But the bubble isn’t life and I knew that. I knew that life was passing me by. I knew that I had to do something to get out of my bubble but doing so was hard. And although I’m in a better place now, the potential to go back into the bubble is real and sometimes very big!*
The reason OCD can be so painful and so debilitating is the torture it imposes on your mind. It doesn’t matter what kind of OCD a person has, whether it’s a need to turn light switches on and off, a need to count or touch things, whether it’s a need to eat certain foods or a need to be clean and free from dirt and germs. The same mental self-torture happens in the mind and every sufferer knows that it’s irrational and wrong. But the mind is a tricky and powerful organ and it’s so hard to stop worrying and doing compulsive actions.
If you’ve never had any form of OCD then imagine a scenario that could happen to me, and what could happen in my own head: Imagine getting splashed by some mud. You’d have an unclean outfit maybe but no big deal right? But the OCD mind works differently. First you’d wonder if the mud was contaminated with germs, maybe with faecal bacteria…Then you’d wonder how to remove the mud without touching it…Then you’d try to clean it off but you have no gloves so now you’re worried about touching your outfit at all. Still you manage to clean it with wipes or a cloth but is the outfit really clean?…Just to be sure you’d take it off (hopefully getting into another outfit) and get rid of it…Washing isn’t enough so you’d throw the outfit away…But now your hands are dirty…You’ve washed them since throwing away the outfit but what if you didn’t wash under each nail?… and then you scratched your nose…Now your nose is dirty with bacteria as well as your fingernails….And what about the new clothes you just put on…Did you make them dirty by touching them with dirty fingernails???…
This is just one example of a scenario featuring someone with OCD, in other cases, people might feel scared that their loved ones will get sick or even die if they don’t do something the right way.

Task requirements
a. Please print the stretch of the OCD passage from "But the bubble" through "doing compulsive actions.".
b. In the OCD passage, what might people fear will happen to their loved ones if they don't do something the right way?

Dataset
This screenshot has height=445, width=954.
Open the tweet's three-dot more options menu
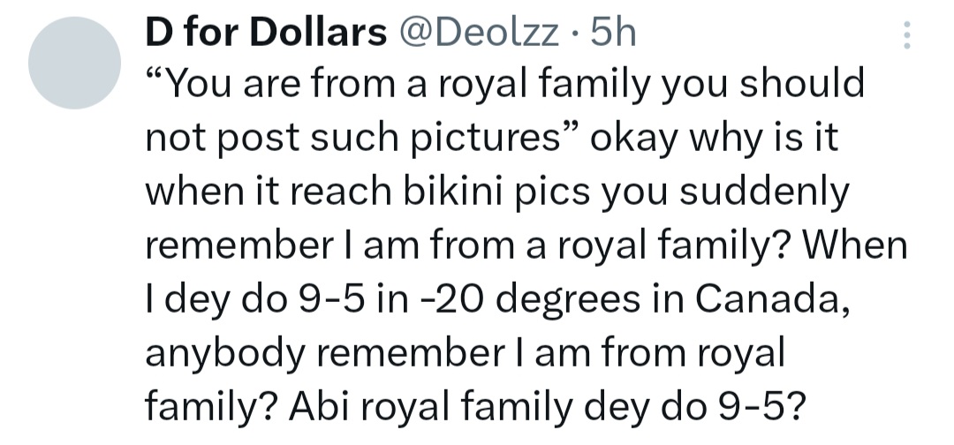(x=902, y=36)
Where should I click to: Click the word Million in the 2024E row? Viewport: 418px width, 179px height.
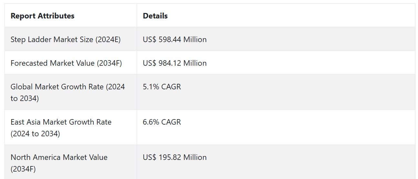(x=195, y=39)
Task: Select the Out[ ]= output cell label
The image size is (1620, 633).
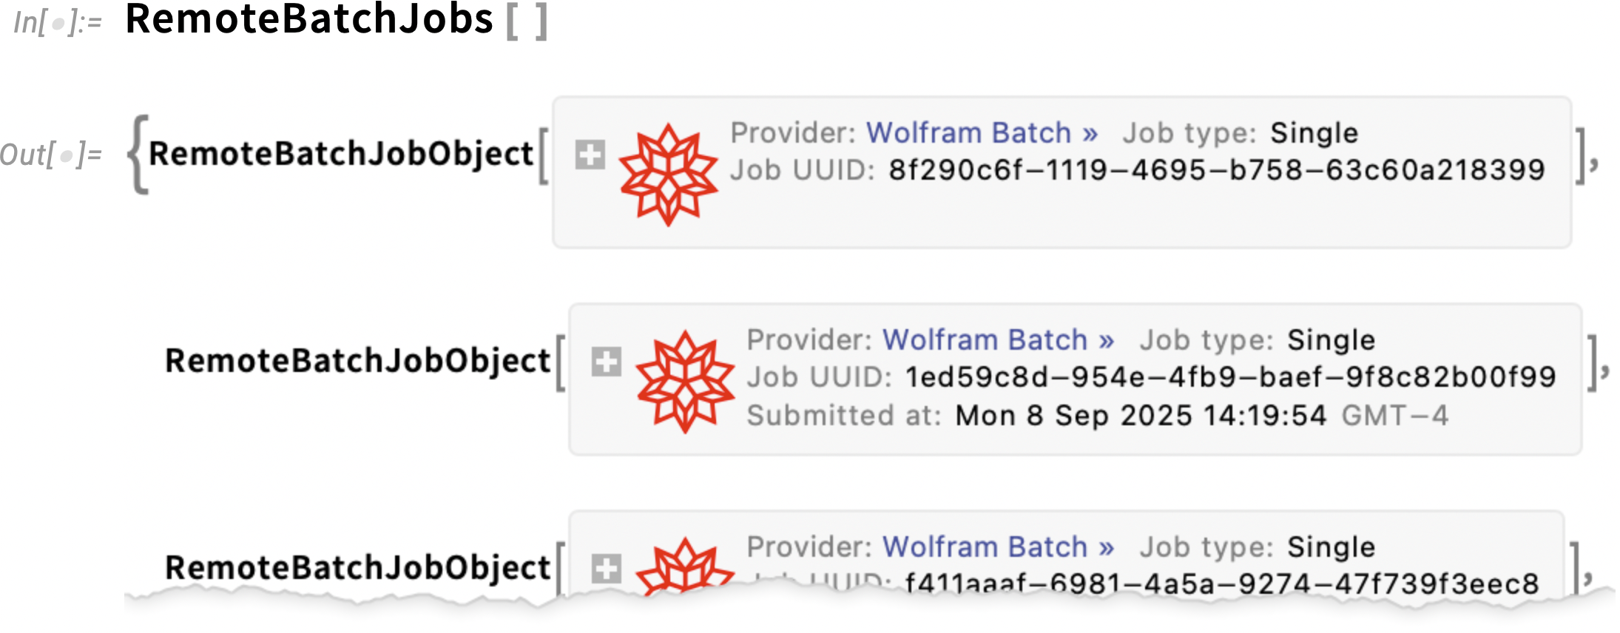Action: pyautogui.click(x=50, y=155)
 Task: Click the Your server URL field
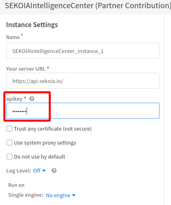coord(83,81)
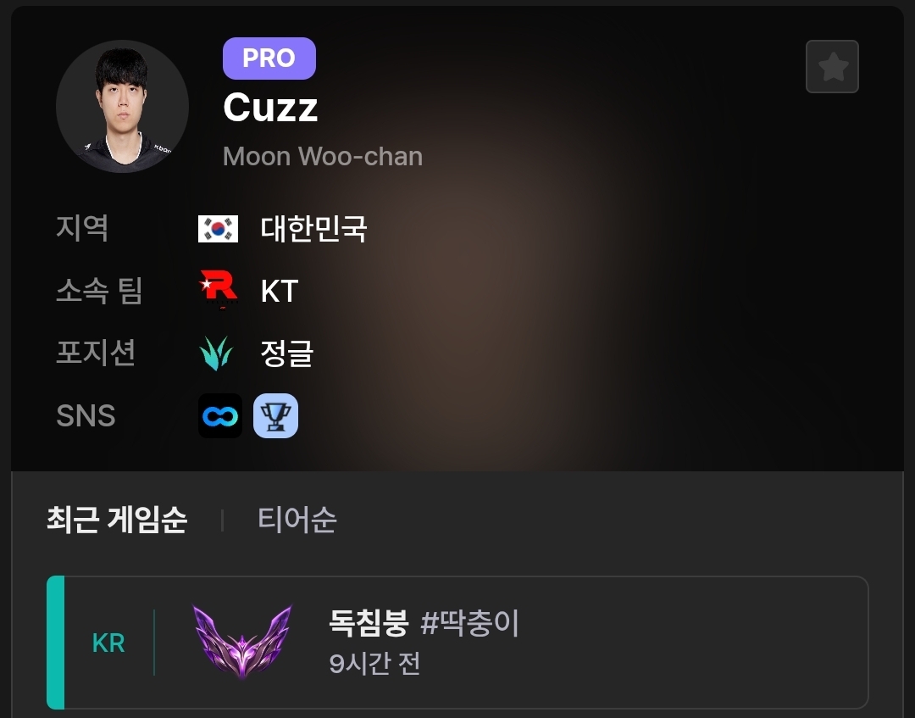915x718 pixels.
Task: Click the South Korea flag icon
Action: (x=219, y=229)
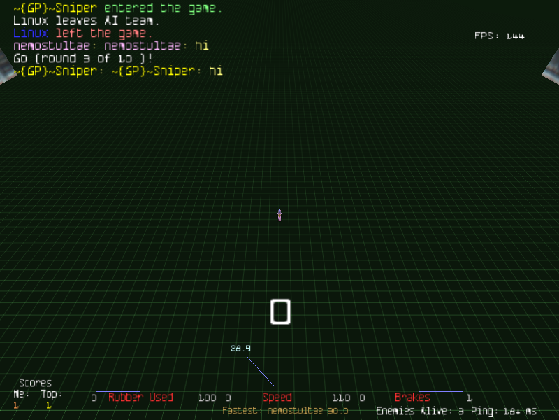
Task: Click the Fastest nemostultae text
Action: click(285, 411)
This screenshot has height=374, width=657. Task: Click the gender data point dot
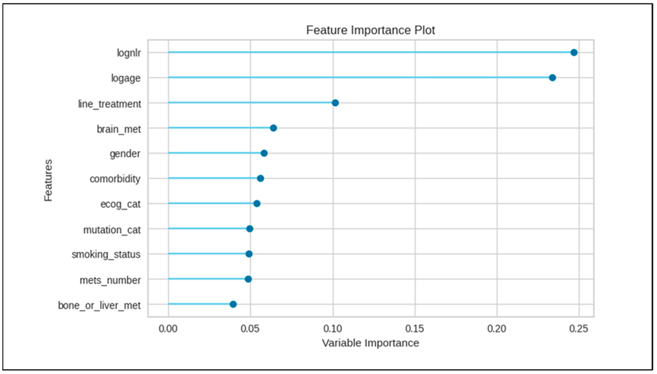(264, 153)
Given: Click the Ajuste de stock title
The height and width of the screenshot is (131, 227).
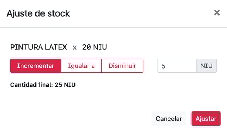Looking at the screenshot, I should [x=38, y=13].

Responses for each task
a.
But the bubble isn’t life and I knew that. I knew that life was passing me by. I knew that I had to do something to get out of my bubble but doing so was hard. And although I’m in a better place now, the potential to go back into the bubble is real and sometimes very big!*
The reason OCD can be so painful and so debilitating is the torture it imposes on your mind. It doesn’t matter what kind of OCD a person has, whether it’s a need to turn light switches on and off, a need to count or touch things, whether it’s a need to eat certain foods or a need to be clean and free from dirt and germs. The same mental self-torture happens in the mind and every sufferer knows that it’s irrational and wrong. But the mind is a tricky and powerful organ and it’s so hard to stop worrying and doing compulsive actions.

b. That their loved ones will get sick or even die.